Pub Date: May 12th, 1998
ISBN: 0-312-18583-9
Publisher: St. Martin's

The veteran flyboy tale-spinner (The Intruders, 1994, etc.) rewrites the near-future-war formula—with splendid results. With the high-tech thriller genre suffering from a shortage of drawing-board hardware and credible villains, it’s wonderful to find Coonts breaking free from Clancy-esque overplotting to craft an oddly optimistic war drama that’s less about the mechanics of warfare than the conflicted loyalties of the soldiers who’ll fight it. The admittedly contrived scenario involves a plan by fanatical right-wing Japanese Prime Minister (and Yukio Mishima fan) Atsuko Abe to annex oil-rich portions of Siberia by using a squadron of radar-invisible Zero fighter jets and an illicit nuclear arsenal. American President David Hood, eager to meddle but not get officially involved, sends a bunch of F-22 fighters with a crew of crackerjack flyboys to “assist” Russian President Aleksandr Kalugin, a maniac with Stalin-esque ambitions and a few nuclear warheads left over from the bad old days.
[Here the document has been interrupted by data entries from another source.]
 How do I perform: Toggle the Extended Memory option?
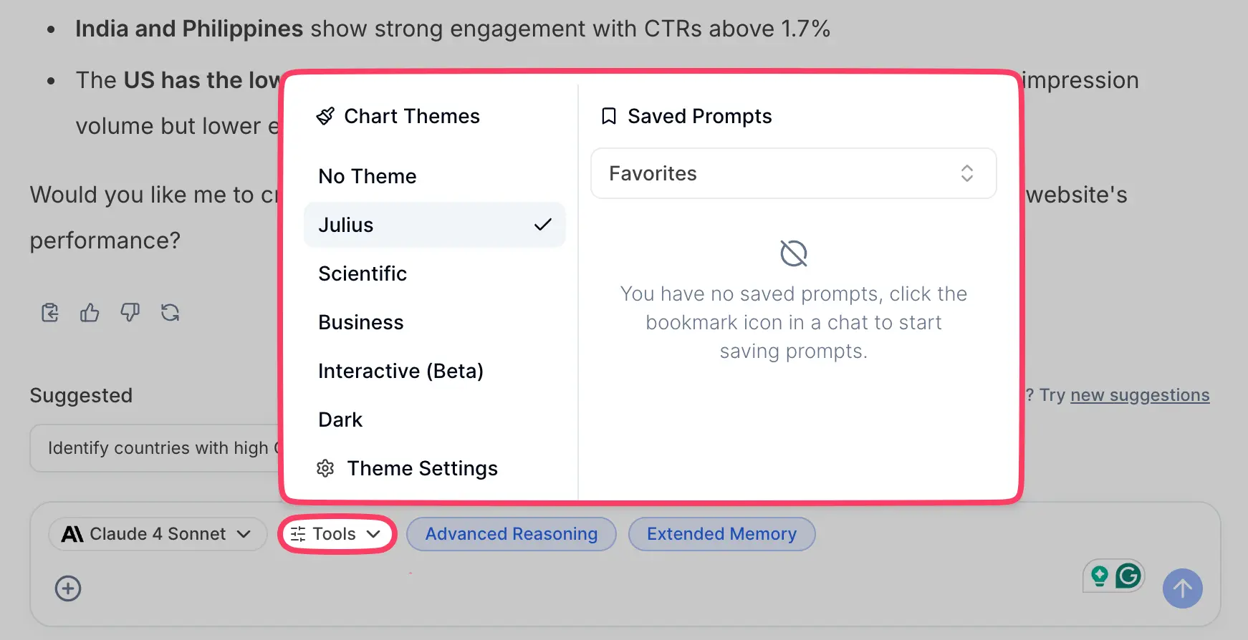point(721,534)
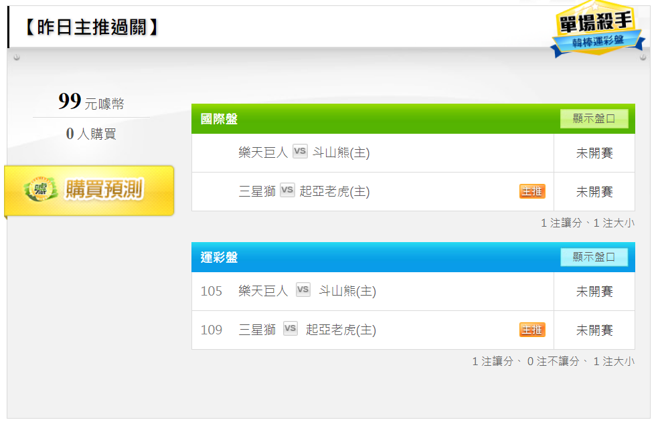Click the 99 元噱幣 price label
Image resolution: width=660 pixels, height=426 pixels.
[x=91, y=102]
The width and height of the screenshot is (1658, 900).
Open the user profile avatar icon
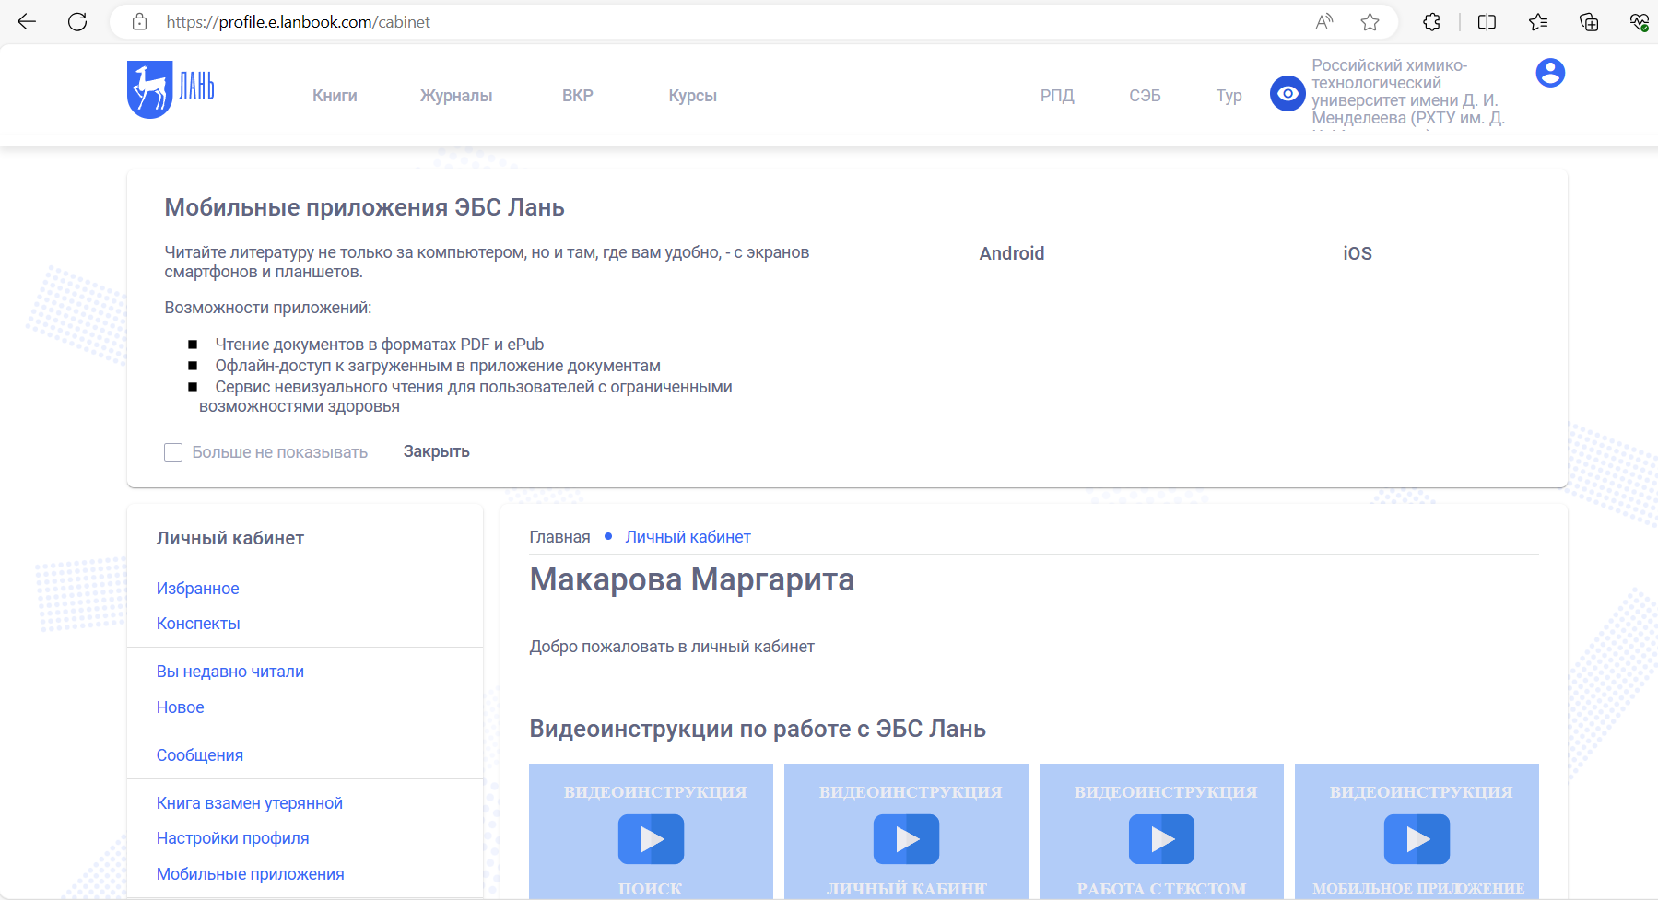tap(1550, 73)
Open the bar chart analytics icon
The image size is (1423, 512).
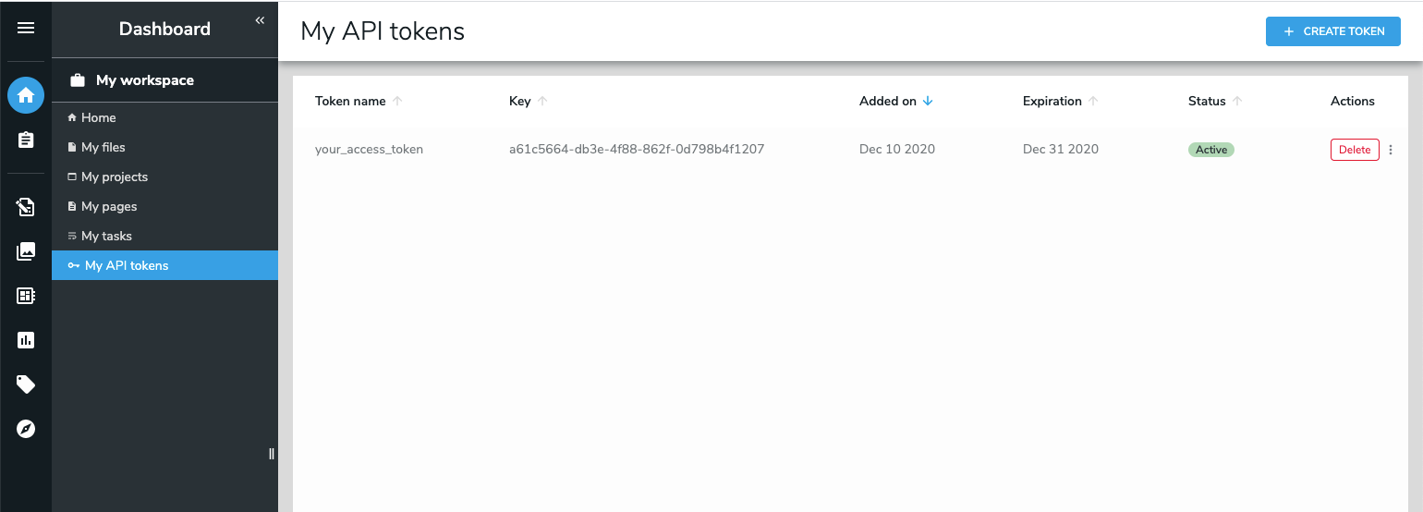tap(26, 340)
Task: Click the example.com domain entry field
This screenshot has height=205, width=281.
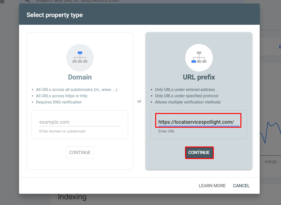Action: (80, 122)
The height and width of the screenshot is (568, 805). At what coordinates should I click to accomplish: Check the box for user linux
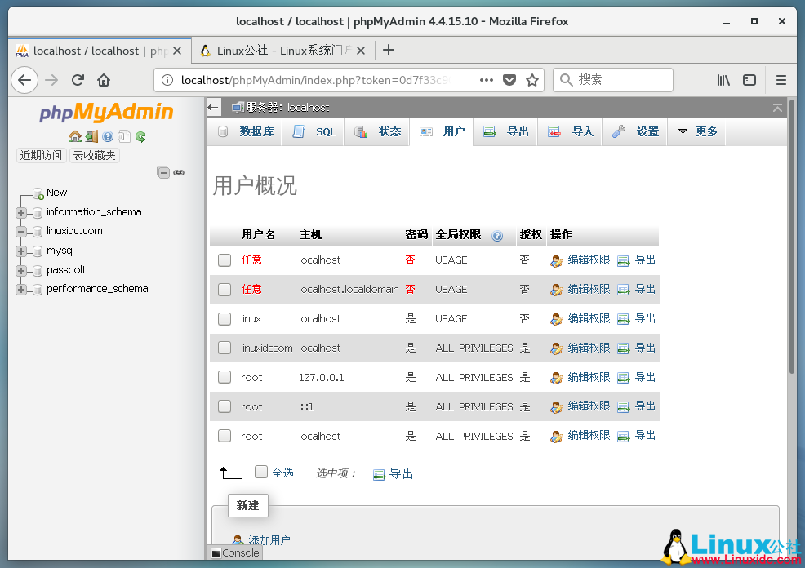pyautogui.click(x=225, y=318)
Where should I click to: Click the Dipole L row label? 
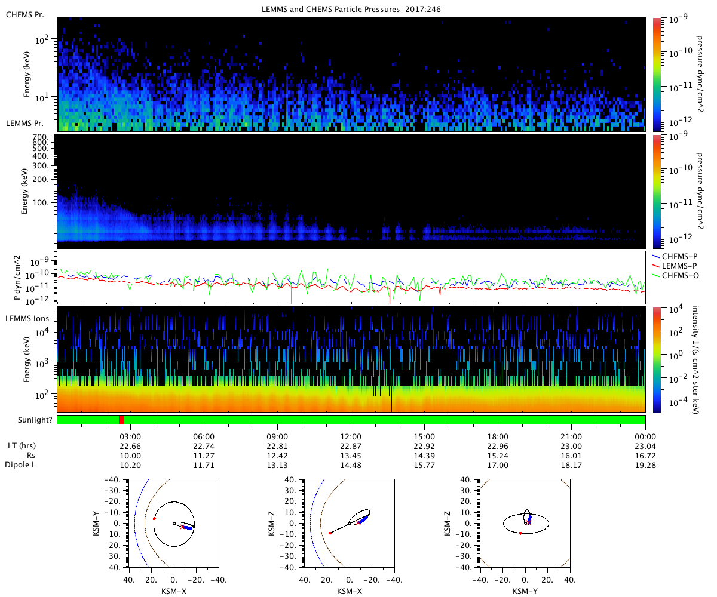click(x=21, y=464)
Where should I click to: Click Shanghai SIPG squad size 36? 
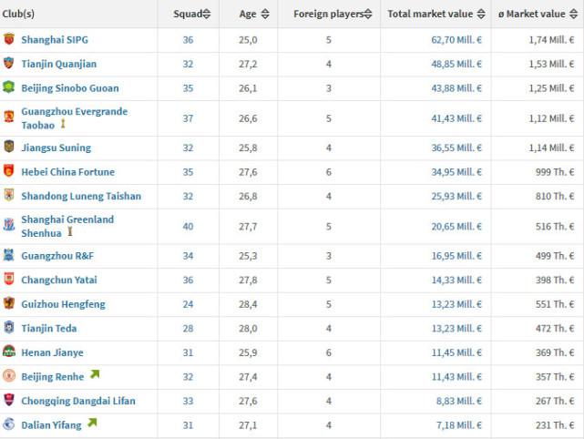tap(188, 40)
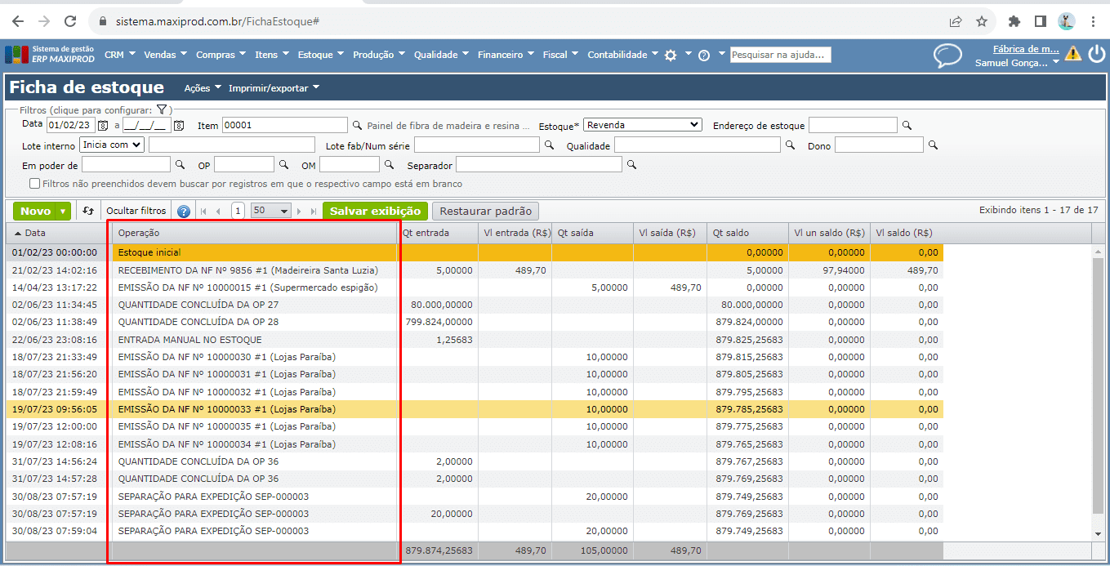The width and height of the screenshot is (1110, 566).
Task: Open the page size 50 dropdown
Action: click(271, 211)
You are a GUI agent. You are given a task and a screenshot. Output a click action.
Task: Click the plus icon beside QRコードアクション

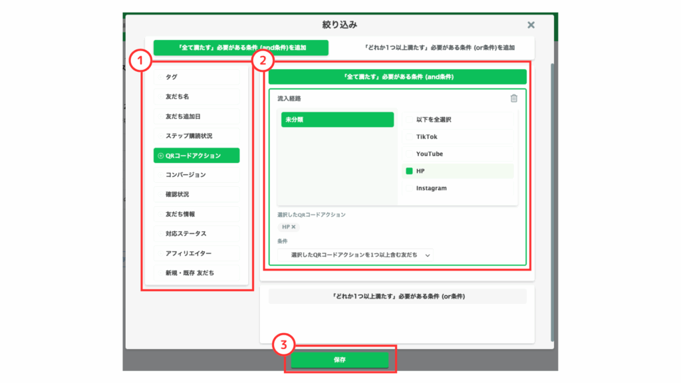[x=160, y=156]
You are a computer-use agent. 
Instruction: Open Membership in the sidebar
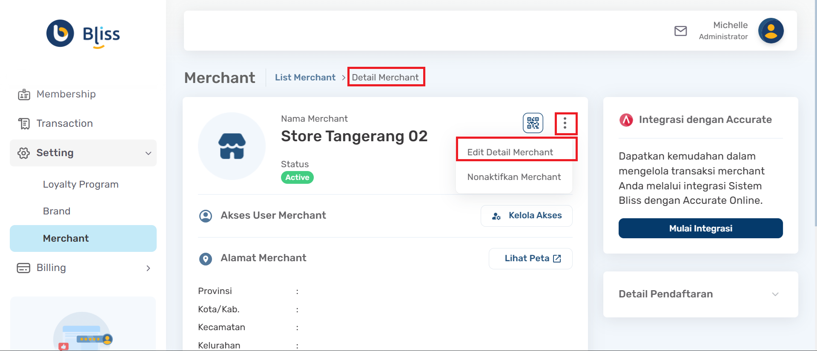click(x=66, y=94)
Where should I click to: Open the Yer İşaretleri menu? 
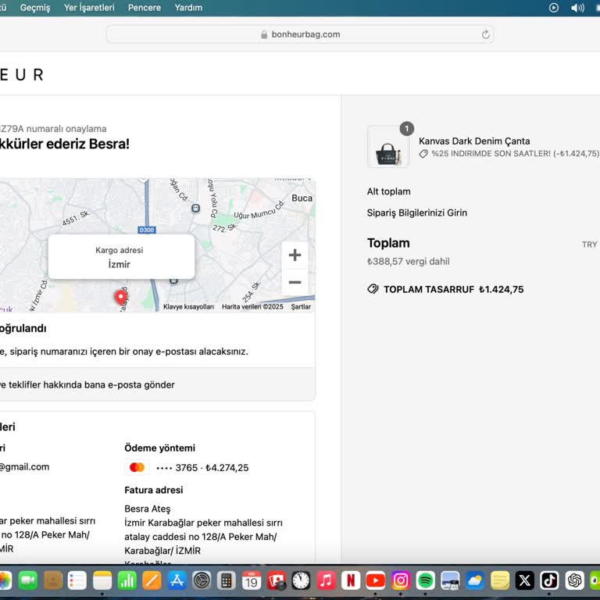click(89, 8)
Once the fighting starts, Coonts wisely shifts his story away from the heavily caricatured government leaders to an assortment of middle- to upper-level flyboys, spies, and submarine crewmen whose patriotism and stoic devotion to duty are complicated by feelings of sympathy and camaraderie with “the enemy.” They are also, to a man (and woman, a tough-as-nails fighter pilot and one of Coonts’s more memorable creations), horrified at the devastation they’re about to unleash. Superb battle scenes, in the air or under Tokyo Harbor, lead to a climactic aerial dogfight between Jack Cassidy, an emotionally vulnerable F-22 squadron commander, and his Japanese opposite number—Captain Jiro Kimura. Having trained together in the US, Kimura and Cassidy are close friends who can, if they choose, end the conflict before it leads to world destruction. A stirring examination of the courage, compassion, and profound nobility of military professionals under fire. Coonts’s best yet. ($300,000 ad/promo; author tour)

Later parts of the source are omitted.